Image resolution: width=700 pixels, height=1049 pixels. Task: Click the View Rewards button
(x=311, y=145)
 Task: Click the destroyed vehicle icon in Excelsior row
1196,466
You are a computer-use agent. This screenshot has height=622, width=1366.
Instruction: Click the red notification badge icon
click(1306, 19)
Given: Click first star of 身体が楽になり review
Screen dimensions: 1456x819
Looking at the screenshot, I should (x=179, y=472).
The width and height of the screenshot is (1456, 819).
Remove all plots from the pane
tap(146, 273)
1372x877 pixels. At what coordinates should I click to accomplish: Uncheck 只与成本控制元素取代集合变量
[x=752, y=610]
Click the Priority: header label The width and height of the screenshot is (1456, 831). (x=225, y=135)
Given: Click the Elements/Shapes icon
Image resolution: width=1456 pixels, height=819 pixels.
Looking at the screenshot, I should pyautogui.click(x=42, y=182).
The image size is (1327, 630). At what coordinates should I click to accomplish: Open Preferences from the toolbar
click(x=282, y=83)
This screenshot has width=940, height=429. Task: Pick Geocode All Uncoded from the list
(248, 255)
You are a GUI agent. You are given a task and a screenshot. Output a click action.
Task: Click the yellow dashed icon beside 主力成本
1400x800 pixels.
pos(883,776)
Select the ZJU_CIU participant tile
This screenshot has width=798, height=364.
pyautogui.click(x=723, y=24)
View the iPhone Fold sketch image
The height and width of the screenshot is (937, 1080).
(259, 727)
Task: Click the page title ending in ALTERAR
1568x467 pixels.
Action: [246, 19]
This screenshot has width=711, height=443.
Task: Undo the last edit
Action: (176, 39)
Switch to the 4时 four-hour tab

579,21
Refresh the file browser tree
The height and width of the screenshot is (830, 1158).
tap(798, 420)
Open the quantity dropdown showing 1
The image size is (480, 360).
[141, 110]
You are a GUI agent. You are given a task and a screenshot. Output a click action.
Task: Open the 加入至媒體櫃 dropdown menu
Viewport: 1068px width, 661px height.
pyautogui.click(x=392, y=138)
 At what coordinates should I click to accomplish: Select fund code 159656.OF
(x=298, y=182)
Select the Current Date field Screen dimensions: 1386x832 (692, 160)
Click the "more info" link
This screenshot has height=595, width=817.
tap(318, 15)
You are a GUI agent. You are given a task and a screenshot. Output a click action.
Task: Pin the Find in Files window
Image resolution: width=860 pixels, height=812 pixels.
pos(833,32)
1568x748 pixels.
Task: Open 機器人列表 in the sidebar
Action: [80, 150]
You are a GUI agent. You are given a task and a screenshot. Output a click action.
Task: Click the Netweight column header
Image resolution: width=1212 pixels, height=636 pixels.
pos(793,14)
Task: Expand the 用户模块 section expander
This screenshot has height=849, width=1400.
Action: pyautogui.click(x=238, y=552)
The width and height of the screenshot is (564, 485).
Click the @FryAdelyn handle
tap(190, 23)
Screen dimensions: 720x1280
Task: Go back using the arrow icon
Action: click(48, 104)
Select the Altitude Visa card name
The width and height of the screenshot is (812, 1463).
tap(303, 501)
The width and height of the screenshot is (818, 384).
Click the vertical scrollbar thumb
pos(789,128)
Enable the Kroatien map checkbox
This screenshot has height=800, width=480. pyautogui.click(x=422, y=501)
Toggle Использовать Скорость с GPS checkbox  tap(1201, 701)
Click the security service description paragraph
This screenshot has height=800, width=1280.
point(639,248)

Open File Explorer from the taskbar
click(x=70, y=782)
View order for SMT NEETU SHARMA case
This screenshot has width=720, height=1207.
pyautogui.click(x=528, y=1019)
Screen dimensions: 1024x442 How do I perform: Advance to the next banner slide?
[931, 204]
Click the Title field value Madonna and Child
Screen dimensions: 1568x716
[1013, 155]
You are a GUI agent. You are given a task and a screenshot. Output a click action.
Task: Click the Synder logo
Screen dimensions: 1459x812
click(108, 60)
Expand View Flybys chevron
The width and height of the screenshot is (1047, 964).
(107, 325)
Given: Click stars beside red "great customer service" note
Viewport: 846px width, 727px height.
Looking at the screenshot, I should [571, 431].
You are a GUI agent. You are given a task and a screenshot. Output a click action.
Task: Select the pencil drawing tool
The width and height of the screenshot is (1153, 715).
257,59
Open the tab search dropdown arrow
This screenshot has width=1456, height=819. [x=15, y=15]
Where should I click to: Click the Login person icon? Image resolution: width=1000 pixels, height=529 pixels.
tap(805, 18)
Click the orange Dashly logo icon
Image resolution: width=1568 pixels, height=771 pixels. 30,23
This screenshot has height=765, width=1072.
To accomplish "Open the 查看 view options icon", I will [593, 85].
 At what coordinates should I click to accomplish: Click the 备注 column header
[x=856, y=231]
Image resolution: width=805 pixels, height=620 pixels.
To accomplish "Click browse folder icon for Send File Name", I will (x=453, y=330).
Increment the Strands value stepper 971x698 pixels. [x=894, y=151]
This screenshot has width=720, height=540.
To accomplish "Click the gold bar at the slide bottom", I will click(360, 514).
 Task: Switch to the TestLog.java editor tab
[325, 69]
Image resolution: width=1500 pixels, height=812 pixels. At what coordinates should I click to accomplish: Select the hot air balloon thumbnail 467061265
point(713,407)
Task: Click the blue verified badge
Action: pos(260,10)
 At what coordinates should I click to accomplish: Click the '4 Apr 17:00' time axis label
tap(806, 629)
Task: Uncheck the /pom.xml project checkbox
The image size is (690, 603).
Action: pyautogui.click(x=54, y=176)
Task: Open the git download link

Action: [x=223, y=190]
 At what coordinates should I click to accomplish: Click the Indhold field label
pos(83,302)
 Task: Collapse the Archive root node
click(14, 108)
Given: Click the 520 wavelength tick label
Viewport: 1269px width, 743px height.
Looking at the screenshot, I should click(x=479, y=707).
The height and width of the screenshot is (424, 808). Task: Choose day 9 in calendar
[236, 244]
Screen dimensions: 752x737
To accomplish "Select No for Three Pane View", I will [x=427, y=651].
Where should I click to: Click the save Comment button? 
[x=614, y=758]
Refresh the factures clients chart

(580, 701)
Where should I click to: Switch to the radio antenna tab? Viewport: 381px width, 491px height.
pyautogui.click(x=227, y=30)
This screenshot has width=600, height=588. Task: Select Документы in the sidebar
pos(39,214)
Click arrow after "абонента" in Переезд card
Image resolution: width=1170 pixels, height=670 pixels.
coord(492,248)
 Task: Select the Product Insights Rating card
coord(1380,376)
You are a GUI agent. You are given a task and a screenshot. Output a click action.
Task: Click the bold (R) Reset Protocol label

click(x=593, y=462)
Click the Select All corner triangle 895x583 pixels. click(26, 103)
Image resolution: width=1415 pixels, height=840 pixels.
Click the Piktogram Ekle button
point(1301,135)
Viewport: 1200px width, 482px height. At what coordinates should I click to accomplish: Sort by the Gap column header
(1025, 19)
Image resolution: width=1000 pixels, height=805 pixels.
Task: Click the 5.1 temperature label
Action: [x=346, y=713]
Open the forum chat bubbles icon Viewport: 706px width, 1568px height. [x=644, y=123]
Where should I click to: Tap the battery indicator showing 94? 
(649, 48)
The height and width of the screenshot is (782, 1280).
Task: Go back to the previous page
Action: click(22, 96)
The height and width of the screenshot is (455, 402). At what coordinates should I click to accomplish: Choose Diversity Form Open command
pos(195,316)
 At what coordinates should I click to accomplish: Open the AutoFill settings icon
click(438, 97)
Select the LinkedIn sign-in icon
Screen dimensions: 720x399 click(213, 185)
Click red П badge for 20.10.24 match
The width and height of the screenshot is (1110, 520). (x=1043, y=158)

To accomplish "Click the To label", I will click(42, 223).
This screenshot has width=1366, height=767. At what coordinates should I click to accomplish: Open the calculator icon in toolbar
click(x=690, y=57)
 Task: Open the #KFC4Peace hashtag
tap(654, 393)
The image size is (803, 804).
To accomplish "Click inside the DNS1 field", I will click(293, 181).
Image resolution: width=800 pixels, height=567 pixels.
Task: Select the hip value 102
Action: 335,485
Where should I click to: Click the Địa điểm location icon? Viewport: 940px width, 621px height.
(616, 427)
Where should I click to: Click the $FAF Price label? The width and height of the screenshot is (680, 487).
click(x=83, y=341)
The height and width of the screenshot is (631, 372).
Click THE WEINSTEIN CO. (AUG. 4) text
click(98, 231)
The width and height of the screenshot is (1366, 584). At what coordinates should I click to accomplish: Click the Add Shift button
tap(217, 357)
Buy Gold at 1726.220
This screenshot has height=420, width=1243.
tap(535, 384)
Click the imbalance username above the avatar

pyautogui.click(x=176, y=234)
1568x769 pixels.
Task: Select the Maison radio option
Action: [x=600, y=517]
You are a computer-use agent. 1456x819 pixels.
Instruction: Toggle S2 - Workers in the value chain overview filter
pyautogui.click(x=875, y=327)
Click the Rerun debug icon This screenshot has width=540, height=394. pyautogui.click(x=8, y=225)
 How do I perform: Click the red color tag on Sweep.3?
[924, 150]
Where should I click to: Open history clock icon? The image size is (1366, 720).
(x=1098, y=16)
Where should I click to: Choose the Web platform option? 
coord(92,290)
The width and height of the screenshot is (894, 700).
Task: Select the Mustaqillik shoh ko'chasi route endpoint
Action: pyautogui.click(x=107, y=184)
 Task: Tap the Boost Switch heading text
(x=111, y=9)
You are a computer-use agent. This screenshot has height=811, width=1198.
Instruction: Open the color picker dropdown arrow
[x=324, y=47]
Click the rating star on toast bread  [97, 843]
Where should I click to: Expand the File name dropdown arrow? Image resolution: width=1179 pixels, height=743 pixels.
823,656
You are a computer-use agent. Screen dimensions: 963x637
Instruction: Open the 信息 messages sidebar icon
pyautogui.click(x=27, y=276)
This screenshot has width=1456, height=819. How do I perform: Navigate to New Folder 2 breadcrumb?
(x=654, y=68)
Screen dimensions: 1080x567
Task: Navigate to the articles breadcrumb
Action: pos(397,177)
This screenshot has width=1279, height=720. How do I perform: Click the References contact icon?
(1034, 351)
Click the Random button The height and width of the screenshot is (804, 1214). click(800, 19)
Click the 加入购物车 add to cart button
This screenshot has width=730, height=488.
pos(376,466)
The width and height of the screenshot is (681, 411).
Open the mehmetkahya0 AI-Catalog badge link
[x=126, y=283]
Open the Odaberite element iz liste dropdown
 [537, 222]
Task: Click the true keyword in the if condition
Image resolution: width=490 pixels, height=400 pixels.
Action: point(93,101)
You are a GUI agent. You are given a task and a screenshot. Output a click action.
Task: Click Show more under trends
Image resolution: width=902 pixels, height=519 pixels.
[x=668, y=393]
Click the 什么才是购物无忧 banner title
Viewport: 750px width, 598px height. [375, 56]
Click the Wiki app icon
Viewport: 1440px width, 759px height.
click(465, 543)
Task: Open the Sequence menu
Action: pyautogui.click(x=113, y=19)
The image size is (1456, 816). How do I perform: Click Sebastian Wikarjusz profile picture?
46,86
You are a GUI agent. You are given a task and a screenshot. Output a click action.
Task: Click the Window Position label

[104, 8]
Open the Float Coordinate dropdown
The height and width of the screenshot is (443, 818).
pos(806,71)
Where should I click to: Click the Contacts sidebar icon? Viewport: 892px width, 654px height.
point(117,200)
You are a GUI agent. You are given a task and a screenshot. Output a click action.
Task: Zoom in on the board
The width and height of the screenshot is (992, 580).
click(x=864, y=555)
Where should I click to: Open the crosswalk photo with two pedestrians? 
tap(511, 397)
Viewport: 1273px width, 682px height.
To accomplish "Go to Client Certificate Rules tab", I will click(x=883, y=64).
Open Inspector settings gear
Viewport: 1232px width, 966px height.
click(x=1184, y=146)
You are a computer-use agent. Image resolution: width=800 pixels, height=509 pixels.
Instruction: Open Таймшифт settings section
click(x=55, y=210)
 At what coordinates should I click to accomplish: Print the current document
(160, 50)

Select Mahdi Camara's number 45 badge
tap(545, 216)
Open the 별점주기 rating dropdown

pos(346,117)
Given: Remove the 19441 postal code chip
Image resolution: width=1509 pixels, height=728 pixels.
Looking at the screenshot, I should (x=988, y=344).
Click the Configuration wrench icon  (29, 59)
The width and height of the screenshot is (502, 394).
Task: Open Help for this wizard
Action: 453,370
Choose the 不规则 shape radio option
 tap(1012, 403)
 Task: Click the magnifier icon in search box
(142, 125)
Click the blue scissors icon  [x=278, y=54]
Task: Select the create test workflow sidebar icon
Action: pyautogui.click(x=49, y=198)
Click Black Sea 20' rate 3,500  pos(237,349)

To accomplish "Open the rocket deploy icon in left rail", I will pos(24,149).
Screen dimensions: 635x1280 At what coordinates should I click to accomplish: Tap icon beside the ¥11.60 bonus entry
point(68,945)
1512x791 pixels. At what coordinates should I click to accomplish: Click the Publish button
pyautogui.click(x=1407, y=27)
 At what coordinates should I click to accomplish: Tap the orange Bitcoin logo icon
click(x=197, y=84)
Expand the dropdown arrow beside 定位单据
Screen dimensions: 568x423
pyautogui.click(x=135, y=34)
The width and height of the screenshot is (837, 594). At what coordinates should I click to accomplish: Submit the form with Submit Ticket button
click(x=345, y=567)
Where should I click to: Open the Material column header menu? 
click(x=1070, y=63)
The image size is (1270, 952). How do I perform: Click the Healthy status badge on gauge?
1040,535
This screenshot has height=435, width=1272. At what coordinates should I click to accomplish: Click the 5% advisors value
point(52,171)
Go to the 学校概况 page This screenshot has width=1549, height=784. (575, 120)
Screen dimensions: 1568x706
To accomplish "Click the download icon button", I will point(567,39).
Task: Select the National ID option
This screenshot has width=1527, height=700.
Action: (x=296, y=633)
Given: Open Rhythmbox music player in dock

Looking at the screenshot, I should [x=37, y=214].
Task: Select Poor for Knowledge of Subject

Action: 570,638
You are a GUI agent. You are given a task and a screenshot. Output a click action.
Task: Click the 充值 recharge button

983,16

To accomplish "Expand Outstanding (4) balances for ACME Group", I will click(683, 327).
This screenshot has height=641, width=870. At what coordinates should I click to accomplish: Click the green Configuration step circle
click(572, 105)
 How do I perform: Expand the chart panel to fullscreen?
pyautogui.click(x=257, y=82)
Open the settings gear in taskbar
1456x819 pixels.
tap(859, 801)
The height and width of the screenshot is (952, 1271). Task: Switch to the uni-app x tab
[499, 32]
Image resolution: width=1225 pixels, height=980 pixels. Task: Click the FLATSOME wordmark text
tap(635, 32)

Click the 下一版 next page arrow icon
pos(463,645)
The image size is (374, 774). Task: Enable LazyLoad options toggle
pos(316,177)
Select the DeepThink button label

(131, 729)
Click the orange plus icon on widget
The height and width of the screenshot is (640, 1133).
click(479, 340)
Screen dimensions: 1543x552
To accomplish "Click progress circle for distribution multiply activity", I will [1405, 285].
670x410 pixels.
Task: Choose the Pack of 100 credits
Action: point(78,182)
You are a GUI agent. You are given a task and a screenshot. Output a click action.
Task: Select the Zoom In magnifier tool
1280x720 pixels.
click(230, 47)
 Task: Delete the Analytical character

*Work to complete*.
The line containing "This screenshot has height=641, width=870." marks where to begin; the last line of the records marks where to stop. Copy both and all between, exactly.

*Result for this task*.
This screenshot has height=641, width=870. At what coordinates should I click to accomplish: Click the green Configuration step circle
click(572, 105)
 How do I perform: Expand the chart panel to fullscreen?
pyautogui.click(x=257, y=82)
Open the settings gear in taskbar
1456x819 pixels.
tap(859, 801)
The height and width of the screenshot is (952, 1271). Task: Switch to the uni-app x tab
[499, 32]
Image resolution: width=1225 pixels, height=980 pixels. Task: Click the FLATSOME wordmark text
tap(635, 32)

Click the 下一版 next page arrow icon
pos(463,645)
The image size is (374, 774). Task: Enable LazyLoad options toggle
pos(316,177)
Select the DeepThink button label

(131, 729)
Click the orange plus icon on widget
The height and width of the screenshot is (640, 1133).
click(479, 340)
Screen dimensions: 1543x552
To accomplish "Click progress circle for distribution multiply activity", I will [1405, 285].
670x410 pixels.
Task: Choose the Pack of 100 credits
Action: point(78,182)
You are a GUI agent. You are given a task and a screenshot. Output a click action.
Task: Select the Zoom In magnifier tool
1280x720 pixels.
click(230, 47)
 Task: Delete the Analytical character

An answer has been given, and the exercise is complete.